ACTIVITY
Write the entries below again, precisely as they appear.

MATERIAL TO PROCESS START

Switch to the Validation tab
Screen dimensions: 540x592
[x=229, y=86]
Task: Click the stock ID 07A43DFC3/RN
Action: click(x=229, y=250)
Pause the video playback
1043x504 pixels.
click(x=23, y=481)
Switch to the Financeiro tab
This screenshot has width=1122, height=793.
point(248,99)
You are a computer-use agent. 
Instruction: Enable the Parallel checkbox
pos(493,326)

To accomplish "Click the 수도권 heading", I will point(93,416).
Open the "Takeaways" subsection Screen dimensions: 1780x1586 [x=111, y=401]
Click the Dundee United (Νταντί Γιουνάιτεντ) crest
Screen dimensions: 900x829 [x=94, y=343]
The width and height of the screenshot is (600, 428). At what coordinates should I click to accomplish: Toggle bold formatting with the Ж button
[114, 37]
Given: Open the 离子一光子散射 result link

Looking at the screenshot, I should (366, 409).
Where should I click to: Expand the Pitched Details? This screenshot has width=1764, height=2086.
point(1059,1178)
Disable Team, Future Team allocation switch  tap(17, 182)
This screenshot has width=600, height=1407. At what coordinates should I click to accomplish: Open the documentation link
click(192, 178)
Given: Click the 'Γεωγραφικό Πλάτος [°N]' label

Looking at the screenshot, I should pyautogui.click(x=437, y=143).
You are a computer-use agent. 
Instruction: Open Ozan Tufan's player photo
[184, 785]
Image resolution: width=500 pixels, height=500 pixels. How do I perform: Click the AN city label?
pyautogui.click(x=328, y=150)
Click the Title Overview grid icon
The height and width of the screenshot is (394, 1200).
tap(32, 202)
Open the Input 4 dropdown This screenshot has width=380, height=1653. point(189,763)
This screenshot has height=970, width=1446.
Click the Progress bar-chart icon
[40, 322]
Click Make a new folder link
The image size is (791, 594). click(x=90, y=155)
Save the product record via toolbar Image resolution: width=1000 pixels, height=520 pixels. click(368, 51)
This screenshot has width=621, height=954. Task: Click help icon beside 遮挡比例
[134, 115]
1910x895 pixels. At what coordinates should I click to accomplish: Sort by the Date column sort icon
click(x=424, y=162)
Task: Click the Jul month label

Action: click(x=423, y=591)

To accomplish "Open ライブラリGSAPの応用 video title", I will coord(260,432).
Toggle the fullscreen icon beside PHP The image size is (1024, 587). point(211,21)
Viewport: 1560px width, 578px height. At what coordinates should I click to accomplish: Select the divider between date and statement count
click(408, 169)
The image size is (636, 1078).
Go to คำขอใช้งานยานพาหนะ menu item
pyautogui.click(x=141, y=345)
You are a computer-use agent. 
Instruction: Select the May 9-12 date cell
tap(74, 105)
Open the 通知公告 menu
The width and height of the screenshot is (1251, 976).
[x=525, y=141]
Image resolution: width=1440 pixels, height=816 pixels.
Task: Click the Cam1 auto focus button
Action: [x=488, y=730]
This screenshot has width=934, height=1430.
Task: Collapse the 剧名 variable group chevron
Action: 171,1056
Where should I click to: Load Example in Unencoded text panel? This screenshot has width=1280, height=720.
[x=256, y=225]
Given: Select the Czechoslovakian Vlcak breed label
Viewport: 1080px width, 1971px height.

MATERIAL TO PROCESS END

OUTPUT OF THE EXERCISE
Switch to the Validation tab
Screen dimensions: 540x592
[x=229, y=86]
Task: Click the stock ID 07A43DFC3/RN
Action: click(x=229, y=250)
Pause the video playback
1043x504 pixels.
click(x=23, y=481)
Switch to the Financeiro tab
This screenshot has width=1122, height=793.
point(248,99)
You are a computer-use agent. 
Instruction: Enable the Parallel checkbox
pos(493,326)

To accomplish "Click the 수도권 heading", I will point(93,416).
Open the "Takeaways" subsection Screen dimensions: 1780x1586 [x=111, y=401]
Click the Dundee United (Νταντί Γιουνάιτεντ) crest
Screen dimensions: 900x829 [x=94, y=343]
The width and height of the screenshot is (600, 428). At what coordinates should I click to accomplish: Toggle bold formatting with the Ж button
[114, 37]
Given: Open the 离子一光子散射 result link

Looking at the screenshot, I should (366, 409).
Where should I click to: Expand the Pitched Details? This screenshot has width=1764, height=2086.
point(1059,1178)
Disable Team, Future Team allocation switch  tap(17, 182)
This screenshot has width=600, height=1407. At what coordinates should I click to accomplish: Open the documentation link
click(192, 178)
Given: Click the 'Γεωγραφικό Πλάτος [°N]' label

Looking at the screenshot, I should pyautogui.click(x=437, y=143).
You are a computer-use agent. 
Instruction: Open Ozan Tufan's player photo
[184, 785]
Image resolution: width=500 pixels, height=500 pixels. How do I perform: Click the AN city label?
pyautogui.click(x=328, y=150)
Click the Title Overview grid icon
The height and width of the screenshot is (394, 1200).
tap(32, 202)
Open the Input 4 dropdown This screenshot has width=380, height=1653. point(189,763)
This screenshot has height=970, width=1446.
Click the Progress bar-chart icon
[40, 322]
Click Make a new folder link
The image size is (791, 594). click(x=90, y=155)
Save the product record via toolbar Image resolution: width=1000 pixels, height=520 pixels. click(368, 51)
This screenshot has width=621, height=954. Task: Click help icon beside 遮挡比例
[134, 115]
1910x895 pixels. At what coordinates should I click to accomplish: Sort by the Date column sort icon
click(x=424, y=162)
Task: Click the Jul month label

Action: click(x=423, y=591)

To accomplish "Open ライブラリGSAPの応用 video title", I will coord(260,432).
Toggle the fullscreen icon beside PHP The image size is (1024, 587). point(211,21)
Viewport: 1560px width, 578px height. At what coordinates should I click to accomplish: Select the divider between date and statement count
click(408, 169)
The image size is (636, 1078).
Go to คำขอใช้งานยานพาหนะ menu item
pyautogui.click(x=141, y=345)
You are a computer-use agent. 
Instruction: Select the May 9-12 date cell
tap(74, 105)
Open the 通知公告 menu
The width and height of the screenshot is (1251, 976).
[x=525, y=141]
Image resolution: width=1440 pixels, height=816 pixels.
Task: Click the Cam1 auto focus button
Action: [x=488, y=730]
This screenshot has width=934, height=1430.
Task: Collapse the 剧名 variable group chevron
Action: 171,1056
Where should I click to: Load Example in Unencoded text panel? This screenshot has width=1280, height=720.
[x=256, y=225]
Given: Select the Czechoslovakian Vlcak breed label
Viewport: 1080px width, 1971px height.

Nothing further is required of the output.